ASSIGNED TASK — Tally the lines below that contain "Toggle". The number is the whole answer.

EXERCISE DATA —
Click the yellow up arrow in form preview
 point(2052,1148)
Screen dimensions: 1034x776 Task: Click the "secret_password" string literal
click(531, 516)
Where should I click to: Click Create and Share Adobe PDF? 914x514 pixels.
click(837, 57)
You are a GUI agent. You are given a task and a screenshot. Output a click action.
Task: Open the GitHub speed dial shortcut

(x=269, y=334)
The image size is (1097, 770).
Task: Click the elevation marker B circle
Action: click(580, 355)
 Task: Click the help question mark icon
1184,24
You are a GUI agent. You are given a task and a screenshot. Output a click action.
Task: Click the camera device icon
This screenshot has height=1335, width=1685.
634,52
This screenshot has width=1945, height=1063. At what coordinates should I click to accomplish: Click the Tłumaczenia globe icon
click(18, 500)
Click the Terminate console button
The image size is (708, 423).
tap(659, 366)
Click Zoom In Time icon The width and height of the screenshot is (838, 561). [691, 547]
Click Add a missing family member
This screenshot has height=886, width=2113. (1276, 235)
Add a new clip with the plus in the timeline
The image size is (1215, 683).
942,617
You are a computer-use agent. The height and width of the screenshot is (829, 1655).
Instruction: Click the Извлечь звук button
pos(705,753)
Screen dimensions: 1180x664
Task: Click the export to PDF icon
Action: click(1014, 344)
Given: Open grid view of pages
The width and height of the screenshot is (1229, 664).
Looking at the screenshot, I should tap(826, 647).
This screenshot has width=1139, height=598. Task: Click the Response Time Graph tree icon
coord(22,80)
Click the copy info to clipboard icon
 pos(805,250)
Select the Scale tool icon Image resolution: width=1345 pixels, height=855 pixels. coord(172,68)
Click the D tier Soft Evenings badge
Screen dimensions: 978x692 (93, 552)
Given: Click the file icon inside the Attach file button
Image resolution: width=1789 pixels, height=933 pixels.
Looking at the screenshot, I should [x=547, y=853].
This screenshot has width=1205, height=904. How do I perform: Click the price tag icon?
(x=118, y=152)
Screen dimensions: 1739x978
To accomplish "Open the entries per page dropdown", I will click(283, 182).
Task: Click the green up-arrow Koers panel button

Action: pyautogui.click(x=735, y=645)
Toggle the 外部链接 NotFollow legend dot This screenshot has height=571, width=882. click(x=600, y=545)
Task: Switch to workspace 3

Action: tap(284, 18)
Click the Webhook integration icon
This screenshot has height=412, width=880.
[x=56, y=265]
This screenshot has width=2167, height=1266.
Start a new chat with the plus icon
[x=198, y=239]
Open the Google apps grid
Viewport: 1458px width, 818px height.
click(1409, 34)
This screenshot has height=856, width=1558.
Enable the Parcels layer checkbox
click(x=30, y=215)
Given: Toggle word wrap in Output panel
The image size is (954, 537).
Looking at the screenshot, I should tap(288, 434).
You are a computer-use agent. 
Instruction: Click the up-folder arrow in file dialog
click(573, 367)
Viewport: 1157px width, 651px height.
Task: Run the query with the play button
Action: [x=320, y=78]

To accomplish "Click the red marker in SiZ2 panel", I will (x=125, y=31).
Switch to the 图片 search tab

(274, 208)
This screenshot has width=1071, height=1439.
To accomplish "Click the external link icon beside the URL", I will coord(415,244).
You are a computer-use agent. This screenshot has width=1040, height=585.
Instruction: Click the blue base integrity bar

SOLVED EXERCISE — 2